• _PROBLEM DETAILS_
Quote the lines of the items below word for word, starting at the line containing "The image size is (1080, 1068)." and ending after the line containing "Action: (x=748, y=63)".

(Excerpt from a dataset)
—————
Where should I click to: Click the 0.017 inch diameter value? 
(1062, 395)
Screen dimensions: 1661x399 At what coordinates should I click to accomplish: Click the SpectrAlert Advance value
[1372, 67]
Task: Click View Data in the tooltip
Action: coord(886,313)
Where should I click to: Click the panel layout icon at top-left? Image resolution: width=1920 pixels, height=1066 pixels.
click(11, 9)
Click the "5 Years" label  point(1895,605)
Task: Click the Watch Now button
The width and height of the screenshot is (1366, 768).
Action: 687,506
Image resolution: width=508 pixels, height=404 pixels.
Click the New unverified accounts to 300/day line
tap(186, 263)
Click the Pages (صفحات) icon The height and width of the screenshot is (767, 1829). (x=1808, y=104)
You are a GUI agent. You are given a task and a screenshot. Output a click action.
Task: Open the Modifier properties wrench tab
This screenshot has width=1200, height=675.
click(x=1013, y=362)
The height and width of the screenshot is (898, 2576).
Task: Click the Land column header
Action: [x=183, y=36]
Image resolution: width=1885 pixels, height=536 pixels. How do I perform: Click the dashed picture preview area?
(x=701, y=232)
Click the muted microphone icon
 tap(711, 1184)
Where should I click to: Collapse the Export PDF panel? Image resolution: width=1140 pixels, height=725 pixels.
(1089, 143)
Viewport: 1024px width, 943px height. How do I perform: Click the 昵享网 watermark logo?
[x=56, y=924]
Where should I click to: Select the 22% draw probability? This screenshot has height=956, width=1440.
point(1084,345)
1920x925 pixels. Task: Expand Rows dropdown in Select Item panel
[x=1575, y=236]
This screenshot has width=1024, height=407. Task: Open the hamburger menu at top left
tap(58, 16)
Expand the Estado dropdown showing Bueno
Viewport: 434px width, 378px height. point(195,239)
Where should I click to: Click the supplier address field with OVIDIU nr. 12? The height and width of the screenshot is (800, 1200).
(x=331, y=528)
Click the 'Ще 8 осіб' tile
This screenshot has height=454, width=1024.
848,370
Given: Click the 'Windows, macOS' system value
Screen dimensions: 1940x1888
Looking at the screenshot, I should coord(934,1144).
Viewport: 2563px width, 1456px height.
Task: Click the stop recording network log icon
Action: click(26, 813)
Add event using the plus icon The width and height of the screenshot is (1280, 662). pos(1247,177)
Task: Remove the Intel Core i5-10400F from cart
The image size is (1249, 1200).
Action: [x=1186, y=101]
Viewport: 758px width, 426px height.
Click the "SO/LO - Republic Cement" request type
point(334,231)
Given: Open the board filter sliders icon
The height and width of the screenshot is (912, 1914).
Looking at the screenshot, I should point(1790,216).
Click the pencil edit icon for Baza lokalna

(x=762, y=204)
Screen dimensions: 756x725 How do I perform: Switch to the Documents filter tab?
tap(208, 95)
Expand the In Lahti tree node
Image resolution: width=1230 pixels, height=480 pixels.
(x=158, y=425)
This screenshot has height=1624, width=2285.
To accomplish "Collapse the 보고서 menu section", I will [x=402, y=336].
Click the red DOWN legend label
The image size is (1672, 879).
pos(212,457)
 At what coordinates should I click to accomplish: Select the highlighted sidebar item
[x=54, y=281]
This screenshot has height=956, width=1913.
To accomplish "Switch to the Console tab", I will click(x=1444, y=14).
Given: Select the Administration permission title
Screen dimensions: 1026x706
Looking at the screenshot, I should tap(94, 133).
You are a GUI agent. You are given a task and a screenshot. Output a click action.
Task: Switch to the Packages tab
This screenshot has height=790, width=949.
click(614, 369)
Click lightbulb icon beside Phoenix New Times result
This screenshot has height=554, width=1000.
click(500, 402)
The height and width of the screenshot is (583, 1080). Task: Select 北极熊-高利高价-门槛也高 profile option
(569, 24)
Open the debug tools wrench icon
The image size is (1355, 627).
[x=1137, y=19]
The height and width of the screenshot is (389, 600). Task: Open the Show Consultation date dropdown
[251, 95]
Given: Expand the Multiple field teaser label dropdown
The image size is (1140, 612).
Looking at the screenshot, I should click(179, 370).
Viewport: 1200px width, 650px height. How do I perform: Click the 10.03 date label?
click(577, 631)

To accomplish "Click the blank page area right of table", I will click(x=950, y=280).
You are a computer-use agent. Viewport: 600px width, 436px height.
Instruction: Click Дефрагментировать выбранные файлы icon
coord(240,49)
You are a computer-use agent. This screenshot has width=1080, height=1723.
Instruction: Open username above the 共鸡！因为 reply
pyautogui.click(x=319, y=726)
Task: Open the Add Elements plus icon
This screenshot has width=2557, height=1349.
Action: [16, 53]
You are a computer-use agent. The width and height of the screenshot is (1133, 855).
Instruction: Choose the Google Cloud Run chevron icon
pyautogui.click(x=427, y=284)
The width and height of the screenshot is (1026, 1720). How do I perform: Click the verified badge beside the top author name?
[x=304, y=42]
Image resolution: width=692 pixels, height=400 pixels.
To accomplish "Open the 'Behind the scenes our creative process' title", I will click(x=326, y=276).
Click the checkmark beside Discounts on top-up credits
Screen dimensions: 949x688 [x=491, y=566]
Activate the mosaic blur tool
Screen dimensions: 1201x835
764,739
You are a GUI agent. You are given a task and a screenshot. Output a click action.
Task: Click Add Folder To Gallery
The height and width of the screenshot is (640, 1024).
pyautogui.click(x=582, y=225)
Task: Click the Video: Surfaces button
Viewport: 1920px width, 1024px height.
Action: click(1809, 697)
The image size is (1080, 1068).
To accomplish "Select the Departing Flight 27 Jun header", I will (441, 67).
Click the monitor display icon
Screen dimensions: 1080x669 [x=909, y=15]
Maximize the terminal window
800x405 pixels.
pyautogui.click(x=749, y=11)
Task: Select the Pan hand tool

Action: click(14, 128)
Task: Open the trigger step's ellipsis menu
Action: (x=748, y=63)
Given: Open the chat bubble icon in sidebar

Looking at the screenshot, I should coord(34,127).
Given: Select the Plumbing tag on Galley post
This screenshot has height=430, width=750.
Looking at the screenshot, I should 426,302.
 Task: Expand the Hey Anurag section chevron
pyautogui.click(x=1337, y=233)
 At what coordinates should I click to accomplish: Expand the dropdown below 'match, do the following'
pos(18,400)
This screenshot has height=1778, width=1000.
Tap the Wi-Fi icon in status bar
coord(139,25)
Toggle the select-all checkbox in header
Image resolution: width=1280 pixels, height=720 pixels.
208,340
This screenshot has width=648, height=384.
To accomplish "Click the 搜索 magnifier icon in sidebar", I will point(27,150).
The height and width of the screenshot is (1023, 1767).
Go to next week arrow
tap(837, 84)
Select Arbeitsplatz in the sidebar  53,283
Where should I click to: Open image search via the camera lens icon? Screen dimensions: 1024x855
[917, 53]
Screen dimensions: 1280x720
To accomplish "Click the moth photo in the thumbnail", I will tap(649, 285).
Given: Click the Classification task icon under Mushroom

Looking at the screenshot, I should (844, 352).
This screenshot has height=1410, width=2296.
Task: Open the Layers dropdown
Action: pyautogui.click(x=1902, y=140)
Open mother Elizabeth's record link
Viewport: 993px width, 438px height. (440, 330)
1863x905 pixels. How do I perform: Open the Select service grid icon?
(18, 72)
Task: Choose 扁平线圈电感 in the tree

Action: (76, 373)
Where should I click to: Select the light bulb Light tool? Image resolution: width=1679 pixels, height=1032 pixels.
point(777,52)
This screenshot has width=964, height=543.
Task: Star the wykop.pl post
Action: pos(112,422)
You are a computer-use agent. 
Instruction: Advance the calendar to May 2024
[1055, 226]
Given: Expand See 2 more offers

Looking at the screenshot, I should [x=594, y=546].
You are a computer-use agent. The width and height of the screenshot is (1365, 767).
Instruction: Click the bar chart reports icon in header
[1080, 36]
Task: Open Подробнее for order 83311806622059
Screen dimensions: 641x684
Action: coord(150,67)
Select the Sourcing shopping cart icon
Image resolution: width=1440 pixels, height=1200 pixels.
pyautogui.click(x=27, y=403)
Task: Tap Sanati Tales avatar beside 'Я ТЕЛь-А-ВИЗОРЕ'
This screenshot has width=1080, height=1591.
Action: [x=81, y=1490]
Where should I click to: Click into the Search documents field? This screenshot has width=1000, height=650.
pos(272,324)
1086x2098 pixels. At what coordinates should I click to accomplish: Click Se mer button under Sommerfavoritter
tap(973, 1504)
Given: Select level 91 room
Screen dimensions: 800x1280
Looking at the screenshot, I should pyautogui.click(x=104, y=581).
—————
• _FULL SOLUTION_
The image size is (1080, 1068).
To accomplish "Select the Departing Flight 27 Jun header", I will (441, 67).
Click the monitor display icon
Screen dimensions: 1080x669 [x=909, y=15]
Maximize the terminal window
800x405 pixels.
pyautogui.click(x=749, y=11)
Task: Select the Pan hand tool

Action: click(14, 128)
Task: Open the trigger step's ellipsis menu
Action: (x=748, y=63)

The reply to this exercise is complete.